▶ **Set task**
Copy the material verbatim, starting at the line containing "Click the Tree Type input field" and ending after the line containing "will click(383, 470).".
----------
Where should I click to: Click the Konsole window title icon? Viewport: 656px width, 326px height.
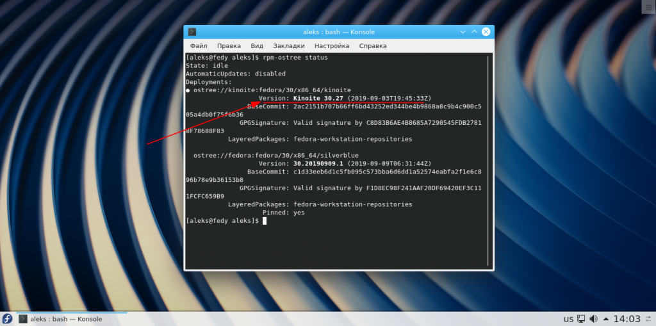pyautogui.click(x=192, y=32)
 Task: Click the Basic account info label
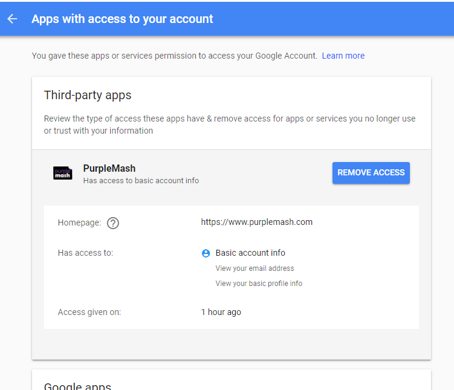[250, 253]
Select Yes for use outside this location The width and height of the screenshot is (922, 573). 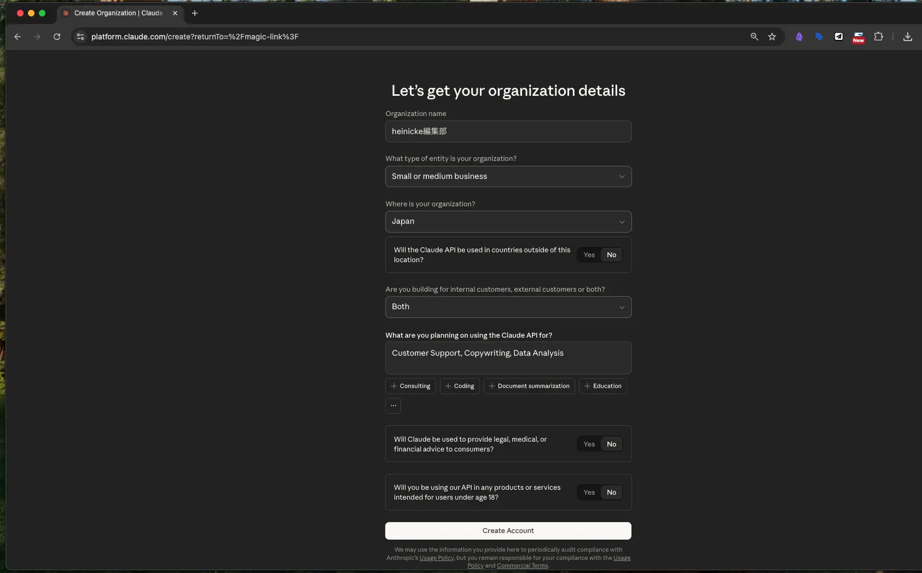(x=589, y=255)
----------
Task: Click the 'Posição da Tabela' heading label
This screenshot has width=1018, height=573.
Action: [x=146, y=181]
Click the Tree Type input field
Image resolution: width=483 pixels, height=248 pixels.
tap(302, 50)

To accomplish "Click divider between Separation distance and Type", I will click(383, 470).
----------
▶ **Written reply**
Click the Tree Type input field
Image resolution: width=483 pixels, height=248 pixels.
tap(302, 50)

To accomplish "Click divider between Separation distance and Type", I will click(383, 470).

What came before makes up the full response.